Reproduce verbatim the lines of the listing below, beginning with the line that contains "is (329, 439)." and continuing through the line that contains "Describe the element at coordinates (377, 42)", including both of those lines.

[SUPPLIED RECORDS]

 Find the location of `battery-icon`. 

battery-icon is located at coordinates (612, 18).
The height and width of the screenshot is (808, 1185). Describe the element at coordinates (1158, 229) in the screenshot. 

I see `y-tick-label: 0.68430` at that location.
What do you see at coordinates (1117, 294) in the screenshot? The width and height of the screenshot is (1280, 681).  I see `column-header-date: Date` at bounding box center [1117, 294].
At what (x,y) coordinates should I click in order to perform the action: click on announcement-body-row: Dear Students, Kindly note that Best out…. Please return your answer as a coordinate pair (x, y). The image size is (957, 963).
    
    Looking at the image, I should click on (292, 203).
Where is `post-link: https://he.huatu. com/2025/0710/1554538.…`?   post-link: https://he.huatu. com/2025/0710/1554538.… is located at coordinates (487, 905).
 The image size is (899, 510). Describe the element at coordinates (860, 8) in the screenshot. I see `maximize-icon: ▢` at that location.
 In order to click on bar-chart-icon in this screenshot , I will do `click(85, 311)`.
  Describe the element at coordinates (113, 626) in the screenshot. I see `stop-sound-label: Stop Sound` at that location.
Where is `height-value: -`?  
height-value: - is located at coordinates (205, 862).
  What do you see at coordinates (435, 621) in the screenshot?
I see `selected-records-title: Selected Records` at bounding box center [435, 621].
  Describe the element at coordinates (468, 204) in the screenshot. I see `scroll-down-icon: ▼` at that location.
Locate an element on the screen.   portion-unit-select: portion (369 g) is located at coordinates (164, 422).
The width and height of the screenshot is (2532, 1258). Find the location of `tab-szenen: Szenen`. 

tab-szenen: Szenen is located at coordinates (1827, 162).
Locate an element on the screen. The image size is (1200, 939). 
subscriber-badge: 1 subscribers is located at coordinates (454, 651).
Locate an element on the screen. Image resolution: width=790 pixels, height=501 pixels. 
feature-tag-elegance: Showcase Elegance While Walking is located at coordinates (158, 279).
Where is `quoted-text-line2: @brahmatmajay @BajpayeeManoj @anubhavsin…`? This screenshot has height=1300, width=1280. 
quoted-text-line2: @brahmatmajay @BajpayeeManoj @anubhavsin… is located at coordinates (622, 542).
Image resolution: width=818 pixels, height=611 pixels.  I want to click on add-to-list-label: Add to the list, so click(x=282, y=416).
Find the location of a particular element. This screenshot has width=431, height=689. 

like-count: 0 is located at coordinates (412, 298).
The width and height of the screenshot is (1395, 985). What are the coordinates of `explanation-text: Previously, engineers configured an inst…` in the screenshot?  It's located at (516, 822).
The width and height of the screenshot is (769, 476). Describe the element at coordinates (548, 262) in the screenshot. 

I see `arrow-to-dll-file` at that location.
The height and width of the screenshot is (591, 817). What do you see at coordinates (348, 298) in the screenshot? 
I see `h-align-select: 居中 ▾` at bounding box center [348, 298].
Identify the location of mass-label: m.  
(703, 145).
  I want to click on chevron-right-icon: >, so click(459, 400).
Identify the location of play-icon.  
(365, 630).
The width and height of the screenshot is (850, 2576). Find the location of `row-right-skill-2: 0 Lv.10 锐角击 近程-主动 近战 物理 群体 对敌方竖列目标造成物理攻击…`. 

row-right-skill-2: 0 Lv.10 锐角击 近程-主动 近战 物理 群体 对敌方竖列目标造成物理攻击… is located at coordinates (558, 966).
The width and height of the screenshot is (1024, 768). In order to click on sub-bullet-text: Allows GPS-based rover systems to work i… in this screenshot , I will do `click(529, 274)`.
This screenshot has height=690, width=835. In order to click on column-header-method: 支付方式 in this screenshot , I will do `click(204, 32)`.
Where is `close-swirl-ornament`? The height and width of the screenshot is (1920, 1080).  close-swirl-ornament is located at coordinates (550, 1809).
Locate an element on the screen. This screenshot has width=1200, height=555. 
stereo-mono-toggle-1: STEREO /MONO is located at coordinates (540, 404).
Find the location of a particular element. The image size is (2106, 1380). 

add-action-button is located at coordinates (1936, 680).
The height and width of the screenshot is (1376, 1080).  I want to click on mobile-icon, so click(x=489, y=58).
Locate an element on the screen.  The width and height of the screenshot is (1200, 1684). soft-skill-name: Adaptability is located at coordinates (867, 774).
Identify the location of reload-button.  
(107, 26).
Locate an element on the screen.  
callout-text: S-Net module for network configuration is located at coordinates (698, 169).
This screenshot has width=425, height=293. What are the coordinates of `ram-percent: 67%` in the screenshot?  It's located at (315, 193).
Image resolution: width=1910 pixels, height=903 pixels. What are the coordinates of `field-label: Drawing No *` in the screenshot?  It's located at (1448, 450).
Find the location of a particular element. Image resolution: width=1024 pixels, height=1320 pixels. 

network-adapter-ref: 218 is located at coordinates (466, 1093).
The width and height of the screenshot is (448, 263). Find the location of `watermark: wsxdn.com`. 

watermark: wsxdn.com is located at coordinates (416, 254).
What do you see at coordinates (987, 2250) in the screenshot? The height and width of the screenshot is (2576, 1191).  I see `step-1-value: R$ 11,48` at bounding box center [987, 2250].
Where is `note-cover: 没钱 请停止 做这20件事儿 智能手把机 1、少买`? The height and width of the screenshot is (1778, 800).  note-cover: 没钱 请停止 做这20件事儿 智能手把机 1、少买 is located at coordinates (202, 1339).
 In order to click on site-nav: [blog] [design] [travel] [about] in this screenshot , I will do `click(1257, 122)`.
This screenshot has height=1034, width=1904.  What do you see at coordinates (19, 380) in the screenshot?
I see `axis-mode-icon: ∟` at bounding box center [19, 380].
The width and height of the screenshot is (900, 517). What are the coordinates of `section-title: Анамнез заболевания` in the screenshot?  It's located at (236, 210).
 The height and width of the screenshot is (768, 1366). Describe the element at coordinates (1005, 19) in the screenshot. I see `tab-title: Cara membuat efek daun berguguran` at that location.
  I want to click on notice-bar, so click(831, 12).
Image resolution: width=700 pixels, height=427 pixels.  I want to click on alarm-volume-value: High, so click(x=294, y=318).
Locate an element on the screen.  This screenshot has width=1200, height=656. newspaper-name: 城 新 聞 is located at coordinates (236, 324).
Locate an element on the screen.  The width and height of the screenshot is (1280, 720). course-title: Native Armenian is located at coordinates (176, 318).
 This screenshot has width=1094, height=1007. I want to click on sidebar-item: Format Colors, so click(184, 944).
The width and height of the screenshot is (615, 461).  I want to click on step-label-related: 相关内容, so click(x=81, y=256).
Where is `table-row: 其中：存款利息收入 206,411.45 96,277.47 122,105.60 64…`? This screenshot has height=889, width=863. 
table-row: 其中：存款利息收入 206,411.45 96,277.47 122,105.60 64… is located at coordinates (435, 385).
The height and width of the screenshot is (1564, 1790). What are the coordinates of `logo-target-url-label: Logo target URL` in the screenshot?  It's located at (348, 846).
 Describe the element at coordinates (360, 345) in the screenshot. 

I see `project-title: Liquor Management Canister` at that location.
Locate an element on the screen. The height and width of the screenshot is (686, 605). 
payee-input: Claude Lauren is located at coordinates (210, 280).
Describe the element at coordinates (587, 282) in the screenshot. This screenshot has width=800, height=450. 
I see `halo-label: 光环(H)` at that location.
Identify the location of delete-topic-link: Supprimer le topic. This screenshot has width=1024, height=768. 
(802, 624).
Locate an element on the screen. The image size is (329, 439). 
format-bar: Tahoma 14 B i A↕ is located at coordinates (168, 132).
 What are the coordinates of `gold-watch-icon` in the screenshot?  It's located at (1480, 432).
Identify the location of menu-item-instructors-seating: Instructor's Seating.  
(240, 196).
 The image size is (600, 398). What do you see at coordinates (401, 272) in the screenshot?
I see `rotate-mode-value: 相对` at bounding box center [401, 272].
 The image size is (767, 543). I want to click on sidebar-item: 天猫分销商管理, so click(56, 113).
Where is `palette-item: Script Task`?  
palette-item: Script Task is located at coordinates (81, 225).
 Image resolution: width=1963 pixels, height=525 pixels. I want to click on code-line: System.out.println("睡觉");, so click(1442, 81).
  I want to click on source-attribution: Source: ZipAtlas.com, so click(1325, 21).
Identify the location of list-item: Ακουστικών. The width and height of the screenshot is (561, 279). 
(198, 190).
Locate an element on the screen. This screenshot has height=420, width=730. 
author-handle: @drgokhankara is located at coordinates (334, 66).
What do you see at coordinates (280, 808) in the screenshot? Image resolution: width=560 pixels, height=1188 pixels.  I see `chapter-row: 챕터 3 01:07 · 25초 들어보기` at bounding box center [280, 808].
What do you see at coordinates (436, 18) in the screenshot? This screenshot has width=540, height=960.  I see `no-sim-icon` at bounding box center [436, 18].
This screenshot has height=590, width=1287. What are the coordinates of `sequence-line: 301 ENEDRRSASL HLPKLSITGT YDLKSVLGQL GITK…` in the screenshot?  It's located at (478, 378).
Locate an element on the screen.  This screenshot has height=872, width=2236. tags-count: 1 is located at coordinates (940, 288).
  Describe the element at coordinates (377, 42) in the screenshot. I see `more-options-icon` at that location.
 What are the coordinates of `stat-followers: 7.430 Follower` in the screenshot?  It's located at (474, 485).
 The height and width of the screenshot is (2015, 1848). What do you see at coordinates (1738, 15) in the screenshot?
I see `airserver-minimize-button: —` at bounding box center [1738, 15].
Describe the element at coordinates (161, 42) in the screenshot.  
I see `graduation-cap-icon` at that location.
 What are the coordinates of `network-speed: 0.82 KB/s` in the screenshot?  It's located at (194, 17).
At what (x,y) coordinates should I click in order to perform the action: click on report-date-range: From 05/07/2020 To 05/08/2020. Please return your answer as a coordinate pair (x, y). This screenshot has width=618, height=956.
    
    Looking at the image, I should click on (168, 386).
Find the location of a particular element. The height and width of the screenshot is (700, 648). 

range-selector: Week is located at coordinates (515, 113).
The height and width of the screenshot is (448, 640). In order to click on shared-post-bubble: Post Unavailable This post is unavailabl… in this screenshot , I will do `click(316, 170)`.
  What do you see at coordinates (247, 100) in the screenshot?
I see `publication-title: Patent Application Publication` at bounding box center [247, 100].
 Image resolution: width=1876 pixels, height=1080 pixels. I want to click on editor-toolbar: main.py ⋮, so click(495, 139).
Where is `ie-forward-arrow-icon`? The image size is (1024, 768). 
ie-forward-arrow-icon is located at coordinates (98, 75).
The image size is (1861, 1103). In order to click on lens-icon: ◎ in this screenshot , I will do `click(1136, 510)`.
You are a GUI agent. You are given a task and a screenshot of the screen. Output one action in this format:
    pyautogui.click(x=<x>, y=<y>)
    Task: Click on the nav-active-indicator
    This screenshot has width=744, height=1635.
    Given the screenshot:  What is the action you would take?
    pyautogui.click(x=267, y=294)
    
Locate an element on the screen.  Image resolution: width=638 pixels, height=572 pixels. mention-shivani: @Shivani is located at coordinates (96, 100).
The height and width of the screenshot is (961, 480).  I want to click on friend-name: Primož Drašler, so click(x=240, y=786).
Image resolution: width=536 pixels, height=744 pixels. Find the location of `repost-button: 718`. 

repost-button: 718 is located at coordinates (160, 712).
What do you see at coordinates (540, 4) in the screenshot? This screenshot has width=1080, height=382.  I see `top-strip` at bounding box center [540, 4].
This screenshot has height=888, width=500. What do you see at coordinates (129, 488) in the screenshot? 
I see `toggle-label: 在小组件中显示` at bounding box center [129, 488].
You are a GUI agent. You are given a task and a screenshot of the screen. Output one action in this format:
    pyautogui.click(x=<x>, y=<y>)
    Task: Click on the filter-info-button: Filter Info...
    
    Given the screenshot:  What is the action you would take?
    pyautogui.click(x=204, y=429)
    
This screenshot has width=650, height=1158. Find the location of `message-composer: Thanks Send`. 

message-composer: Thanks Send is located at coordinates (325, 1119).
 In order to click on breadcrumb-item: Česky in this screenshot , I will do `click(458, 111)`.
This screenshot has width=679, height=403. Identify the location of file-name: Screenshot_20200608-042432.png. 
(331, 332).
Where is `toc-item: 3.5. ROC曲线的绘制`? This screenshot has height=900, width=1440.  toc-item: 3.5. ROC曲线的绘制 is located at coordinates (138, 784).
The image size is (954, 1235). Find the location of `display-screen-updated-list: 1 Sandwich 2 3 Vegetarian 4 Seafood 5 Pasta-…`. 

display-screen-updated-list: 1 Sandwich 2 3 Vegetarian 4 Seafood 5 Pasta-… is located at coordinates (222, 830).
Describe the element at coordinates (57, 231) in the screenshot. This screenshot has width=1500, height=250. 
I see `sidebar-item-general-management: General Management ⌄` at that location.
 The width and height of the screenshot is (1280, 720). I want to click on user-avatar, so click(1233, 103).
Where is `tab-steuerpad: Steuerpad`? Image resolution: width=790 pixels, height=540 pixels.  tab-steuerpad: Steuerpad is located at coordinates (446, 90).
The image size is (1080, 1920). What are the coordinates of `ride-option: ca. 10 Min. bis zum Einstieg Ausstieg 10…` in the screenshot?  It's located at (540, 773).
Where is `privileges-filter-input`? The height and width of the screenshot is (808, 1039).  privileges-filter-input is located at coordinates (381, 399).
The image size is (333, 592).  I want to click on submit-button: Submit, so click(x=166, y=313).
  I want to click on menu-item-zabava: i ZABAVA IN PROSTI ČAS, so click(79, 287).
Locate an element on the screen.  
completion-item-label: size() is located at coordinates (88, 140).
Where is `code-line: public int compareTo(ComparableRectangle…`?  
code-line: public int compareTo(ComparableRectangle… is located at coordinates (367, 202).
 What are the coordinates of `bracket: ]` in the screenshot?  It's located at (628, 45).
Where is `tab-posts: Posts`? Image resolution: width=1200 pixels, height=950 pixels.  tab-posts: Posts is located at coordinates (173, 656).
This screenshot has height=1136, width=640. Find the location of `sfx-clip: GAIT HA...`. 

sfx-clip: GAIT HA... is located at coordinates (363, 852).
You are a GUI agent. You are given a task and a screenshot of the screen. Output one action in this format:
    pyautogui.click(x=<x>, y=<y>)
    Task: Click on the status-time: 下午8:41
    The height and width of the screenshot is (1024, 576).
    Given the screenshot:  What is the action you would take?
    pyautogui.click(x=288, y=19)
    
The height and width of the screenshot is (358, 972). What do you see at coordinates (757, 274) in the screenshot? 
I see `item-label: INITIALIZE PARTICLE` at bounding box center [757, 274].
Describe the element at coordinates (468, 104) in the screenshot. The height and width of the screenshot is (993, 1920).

[/SUPPLIED RECORDS]

ANSWER SECTION ->
Locate an element on the screen. The image size is (329, 439). 
format-bar: Tahoma 14 B i A↕ is located at coordinates (168, 132).
 What are the coordinates of `gold-watch-icon` in the screenshot?  It's located at (1480, 432).
Identify the location of menu-item-instructors-seating: Instructor's Seating.  
(240, 196).
 The image size is (600, 398). What do you see at coordinates (401, 272) in the screenshot?
I see `rotate-mode-value: 相对` at bounding box center [401, 272].
 The image size is (767, 543). I want to click on sidebar-item: 天猫分销商管理, so click(56, 113).
Where is `palette-item: Script Task`?  
palette-item: Script Task is located at coordinates (81, 225).
 Image resolution: width=1963 pixels, height=525 pixels. I want to click on code-line: System.out.println("睡觉");, so click(1442, 81).
  I want to click on source-attribution: Source: ZipAtlas.com, so click(1325, 21).
Identify the location of list-item: Ακουστικών. The width and height of the screenshot is (561, 279). 
(198, 190).
Locate an element on the screen. This screenshot has height=420, width=730. 
author-handle: @drgokhankara is located at coordinates (334, 66).
What do you see at coordinates (280, 808) in the screenshot? Image resolution: width=560 pixels, height=1188 pixels.  I see `chapter-row: 챕터 3 01:07 · 25초 들어보기` at bounding box center [280, 808].
What do you see at coordinates (436, 18) in the screenshot? This screenshot has width=540, height=960.  I see `no-sim-icon` at bounding box center [436, 18].
This screenshot has height=590, width=1287. What are the coordinates of `sequence-line: 301 ENEDRRSASL HLPKLSITGT YDLKSVLGQL GITK…` in the screenshot?  It's located at (478, 378).
Locate an element on the screen.  This screenshot has height=872, width=2236. tags-count: 1 is located at coordinates (940, 288).
  Describe the element at coordinates (377, 42) in the screenshot. I see `more-options-icon` at that location.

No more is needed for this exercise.